Upon Further Inspection

15 Realistic Arguments In Favor Of The Four-Day Workweek

It’s actually good for a company’s bottom line.

by Ginny Hogan
Updated: 
Originally Published: 

As a boss, you might not like the idea of a four-day workweek. After all, you pay those employees good money (or, at the very least, money), and you want to know they’re selling their souls on Slack at least five days/week. However, as Gen Z continues its efforts to throw off the shackles of capitalism, the four-day workweek is coming for you, whether you like it or not. And there are some upsides. Consider the following realistic reasons you should embrace it:

No one was working Fridays anyway: Let’s just be honest — Fridays are a wildly unproductive day, and it makes absolutely no difference to your bottom line if you stop making people pretend to work.

It cuts down on total costs: Specifically coffee costs, since most of the office was hungover on Friday and therefore doubled consumption. Also, toilet paper costs. You’re convinced your employees have been hoarding it, and Friday’s the easiest day to get away with theft, since everyone is too hungover to pay attention.

It helps the Adderall shortage: Giving people Friday off saves about 400 milligrams of Adderall a week. Be Rosie the Riveter; do your part.

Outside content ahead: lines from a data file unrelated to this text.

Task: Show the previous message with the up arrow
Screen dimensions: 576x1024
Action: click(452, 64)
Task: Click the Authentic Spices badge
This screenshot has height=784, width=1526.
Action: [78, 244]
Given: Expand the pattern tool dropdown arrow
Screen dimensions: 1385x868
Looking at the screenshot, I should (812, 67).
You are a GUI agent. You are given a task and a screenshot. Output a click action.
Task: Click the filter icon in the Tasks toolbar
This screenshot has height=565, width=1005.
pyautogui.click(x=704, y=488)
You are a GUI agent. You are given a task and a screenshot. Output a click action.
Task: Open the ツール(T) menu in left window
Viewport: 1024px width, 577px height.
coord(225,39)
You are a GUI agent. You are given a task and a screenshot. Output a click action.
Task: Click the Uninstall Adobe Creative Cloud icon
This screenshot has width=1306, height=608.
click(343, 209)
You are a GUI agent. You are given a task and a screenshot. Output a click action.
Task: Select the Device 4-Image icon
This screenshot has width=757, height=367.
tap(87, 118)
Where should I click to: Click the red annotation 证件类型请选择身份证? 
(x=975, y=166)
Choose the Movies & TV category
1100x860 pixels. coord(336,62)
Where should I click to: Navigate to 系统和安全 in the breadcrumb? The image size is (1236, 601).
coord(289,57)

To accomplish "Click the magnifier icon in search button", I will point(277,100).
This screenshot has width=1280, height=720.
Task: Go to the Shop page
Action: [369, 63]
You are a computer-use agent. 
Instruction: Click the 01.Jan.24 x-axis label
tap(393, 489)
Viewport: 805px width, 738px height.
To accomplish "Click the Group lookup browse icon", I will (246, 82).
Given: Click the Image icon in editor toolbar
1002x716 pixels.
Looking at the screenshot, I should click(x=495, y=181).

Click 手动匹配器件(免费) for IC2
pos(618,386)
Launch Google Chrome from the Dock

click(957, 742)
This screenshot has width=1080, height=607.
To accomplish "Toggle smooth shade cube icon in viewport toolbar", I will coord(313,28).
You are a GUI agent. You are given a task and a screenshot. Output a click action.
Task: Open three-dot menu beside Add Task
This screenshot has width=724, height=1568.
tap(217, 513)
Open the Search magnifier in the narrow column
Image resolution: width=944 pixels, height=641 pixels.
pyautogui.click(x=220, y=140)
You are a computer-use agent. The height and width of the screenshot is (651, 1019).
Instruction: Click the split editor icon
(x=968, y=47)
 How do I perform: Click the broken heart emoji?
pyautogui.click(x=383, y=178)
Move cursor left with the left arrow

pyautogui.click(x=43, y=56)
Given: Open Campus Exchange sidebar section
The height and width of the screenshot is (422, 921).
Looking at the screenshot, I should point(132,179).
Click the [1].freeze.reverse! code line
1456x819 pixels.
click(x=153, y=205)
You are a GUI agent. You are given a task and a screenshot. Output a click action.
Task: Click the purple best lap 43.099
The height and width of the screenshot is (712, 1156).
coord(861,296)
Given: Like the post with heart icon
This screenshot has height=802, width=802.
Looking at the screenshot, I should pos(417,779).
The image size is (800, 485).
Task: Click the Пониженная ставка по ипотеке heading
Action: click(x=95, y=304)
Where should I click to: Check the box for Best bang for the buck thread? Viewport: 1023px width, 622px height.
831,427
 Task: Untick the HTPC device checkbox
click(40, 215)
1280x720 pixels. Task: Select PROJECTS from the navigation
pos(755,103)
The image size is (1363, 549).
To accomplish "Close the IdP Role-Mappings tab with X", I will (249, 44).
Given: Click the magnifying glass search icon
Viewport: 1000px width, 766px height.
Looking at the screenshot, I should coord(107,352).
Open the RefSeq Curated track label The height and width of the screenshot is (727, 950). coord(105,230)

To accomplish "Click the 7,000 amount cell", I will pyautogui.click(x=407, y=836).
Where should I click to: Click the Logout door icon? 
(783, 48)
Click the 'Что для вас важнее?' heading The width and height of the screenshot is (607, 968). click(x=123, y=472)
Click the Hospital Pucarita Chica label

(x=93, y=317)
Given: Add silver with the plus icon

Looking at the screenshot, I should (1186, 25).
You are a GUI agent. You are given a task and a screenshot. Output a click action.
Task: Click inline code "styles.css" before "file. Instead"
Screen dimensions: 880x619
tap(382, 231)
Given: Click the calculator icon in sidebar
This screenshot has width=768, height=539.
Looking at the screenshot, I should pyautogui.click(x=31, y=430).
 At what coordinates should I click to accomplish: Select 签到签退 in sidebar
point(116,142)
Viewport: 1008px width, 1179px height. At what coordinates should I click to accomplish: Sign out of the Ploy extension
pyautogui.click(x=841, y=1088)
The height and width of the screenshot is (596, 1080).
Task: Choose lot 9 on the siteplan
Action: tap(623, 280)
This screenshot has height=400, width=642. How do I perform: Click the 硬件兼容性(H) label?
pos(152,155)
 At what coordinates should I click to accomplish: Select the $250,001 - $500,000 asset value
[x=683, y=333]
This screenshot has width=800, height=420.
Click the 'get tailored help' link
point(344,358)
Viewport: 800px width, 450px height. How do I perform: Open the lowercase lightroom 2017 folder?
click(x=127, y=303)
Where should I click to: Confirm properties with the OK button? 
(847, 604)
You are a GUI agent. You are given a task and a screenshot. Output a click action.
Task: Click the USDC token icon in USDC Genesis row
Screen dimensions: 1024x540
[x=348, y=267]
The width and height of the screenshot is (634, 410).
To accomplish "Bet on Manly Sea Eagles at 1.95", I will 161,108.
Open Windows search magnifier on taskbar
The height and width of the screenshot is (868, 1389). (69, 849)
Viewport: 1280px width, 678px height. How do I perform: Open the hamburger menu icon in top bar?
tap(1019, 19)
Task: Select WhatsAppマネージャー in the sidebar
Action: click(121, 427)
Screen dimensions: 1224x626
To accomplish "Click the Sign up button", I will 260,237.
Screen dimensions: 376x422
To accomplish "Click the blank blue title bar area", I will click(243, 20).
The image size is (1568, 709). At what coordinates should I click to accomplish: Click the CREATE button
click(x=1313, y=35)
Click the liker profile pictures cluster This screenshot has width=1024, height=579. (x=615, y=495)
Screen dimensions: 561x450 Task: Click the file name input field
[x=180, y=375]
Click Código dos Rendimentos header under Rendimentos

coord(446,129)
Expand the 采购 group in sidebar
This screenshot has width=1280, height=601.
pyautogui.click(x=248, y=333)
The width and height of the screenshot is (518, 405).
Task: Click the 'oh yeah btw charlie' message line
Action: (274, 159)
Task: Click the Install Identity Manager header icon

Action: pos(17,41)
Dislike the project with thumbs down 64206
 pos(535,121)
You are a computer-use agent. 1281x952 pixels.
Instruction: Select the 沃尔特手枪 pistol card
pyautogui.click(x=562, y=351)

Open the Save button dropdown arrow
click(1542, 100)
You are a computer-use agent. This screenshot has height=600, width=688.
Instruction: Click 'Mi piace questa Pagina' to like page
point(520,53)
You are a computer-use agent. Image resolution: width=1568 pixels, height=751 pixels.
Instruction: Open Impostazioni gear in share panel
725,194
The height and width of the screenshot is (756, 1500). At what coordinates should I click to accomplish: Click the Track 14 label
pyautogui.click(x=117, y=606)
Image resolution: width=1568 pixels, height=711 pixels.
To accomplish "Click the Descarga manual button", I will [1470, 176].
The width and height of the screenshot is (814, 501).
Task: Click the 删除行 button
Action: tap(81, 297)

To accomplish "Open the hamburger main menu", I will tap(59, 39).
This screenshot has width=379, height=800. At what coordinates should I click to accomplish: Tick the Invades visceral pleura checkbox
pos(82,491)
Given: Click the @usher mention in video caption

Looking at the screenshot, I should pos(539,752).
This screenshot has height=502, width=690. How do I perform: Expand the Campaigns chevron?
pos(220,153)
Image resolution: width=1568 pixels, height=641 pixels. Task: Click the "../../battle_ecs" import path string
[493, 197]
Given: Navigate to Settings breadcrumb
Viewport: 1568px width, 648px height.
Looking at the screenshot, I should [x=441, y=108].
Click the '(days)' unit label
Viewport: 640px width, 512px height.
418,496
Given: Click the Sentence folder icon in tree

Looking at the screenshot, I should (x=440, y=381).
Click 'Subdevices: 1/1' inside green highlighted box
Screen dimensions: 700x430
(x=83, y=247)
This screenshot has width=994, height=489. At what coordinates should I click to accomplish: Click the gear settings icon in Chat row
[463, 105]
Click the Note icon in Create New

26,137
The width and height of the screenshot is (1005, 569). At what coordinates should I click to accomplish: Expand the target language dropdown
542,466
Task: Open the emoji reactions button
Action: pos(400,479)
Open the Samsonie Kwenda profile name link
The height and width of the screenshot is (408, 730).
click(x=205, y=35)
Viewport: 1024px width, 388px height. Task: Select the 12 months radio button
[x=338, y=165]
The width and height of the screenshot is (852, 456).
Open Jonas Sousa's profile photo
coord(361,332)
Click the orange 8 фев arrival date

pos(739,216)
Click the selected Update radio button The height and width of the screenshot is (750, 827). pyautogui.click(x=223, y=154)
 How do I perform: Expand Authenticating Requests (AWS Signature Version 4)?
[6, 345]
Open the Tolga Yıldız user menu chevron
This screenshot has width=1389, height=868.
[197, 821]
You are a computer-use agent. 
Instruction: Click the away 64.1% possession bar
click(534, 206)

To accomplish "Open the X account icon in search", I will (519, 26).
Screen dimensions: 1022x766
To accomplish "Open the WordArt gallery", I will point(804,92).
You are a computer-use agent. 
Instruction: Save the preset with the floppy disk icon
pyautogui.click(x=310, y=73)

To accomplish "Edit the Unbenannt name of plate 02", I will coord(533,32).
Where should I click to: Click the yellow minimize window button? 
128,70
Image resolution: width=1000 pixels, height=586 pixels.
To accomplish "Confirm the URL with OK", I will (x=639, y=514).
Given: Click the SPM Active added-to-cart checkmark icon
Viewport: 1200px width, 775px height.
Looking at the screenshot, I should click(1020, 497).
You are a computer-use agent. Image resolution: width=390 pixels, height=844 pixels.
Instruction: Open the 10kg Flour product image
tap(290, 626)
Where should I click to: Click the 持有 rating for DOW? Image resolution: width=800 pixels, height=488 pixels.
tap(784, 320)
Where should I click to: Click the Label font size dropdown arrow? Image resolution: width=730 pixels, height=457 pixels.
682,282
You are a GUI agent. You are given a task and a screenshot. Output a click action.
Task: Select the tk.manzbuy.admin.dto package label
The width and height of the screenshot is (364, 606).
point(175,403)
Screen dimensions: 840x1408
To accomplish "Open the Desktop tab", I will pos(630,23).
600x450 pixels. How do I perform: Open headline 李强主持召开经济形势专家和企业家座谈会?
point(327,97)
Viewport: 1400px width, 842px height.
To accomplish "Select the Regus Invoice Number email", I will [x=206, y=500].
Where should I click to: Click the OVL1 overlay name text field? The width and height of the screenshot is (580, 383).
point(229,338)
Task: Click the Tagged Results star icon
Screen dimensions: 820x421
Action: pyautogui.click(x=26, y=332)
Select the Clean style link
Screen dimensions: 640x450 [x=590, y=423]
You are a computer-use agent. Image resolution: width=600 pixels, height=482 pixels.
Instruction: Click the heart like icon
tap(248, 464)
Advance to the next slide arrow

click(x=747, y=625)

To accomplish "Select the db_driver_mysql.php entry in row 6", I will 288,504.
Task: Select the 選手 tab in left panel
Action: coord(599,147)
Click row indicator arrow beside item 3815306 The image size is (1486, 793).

It’s tough to hire new employees when other companies are offering four-day workweeks: Be honest with yourself. The one pingpong table you got for 500 total employees has nothing on a four-day workweek. If you want to attract talent, you’ve gotta be promising new candidates that by 4 p.m. on Thursday, they’ll be 50 miles outside the city on their way to a weekend of fly-fishing.

It’s a good excuse to cut vacation days: And vacation is where the real productivity gets lost. No one can pick back up their PowerPoints and Excel spreadsheets after a full week of skiing.

Just in case karma is real: You’ll want to hedge your risk. In this economy, there’s basically no money for bonuses, so you might as well do one nice thing for your staff. You know that before long, Mark Zuckerberg’s going to transition Facebook to a four-day workweek, and there’s literally nothing worse than looking like a bigger tool than Mark Zuckerberg.

All your employees have already quiet-quit: This is possibly connected to the bonuses. Or maybe the country’s general “vibe.” If everyone is being lazy anyway, you may as well let them do it only four days/week.

Which doesn’t really matter because you realized that this company you founded 10 years ago isn’t that useful: You do customer relationship management software. Each word less appealing than the last. What does it mean? Seriously, though.

In fact, the total amount you add to society is about zero: Four-fifths of zero is still zero. That’s basic math.

You didn’t really want to be a boss anyway: You were just a kid with a dream who got a private equity firm to give you $5 million. You didn’t ask for everyone on your team to hate you! You didn’t want it to be like this!

You really thought you were going to change the world: Or, at the very least, be a customer relationship management software company with a philanthropic arm.

You only planned to run this company for a couple years: It just paid too well. Everyone talks about unions; no one talks about golden handcuffs. The mortgage on that Hamptons place isn’t going to pay itself!

What is the point of your company? Remember the TV show The Office? Some days, your job feels like that. Except Michael Scott was more likable.

What is the point of any of it? You should have become a painter. You had such dexterous fingers as a child. This life is exhausting. You’re completely burned out.

A four-day workweek means you, too, get Fridays off: You need a break. You deserve a break.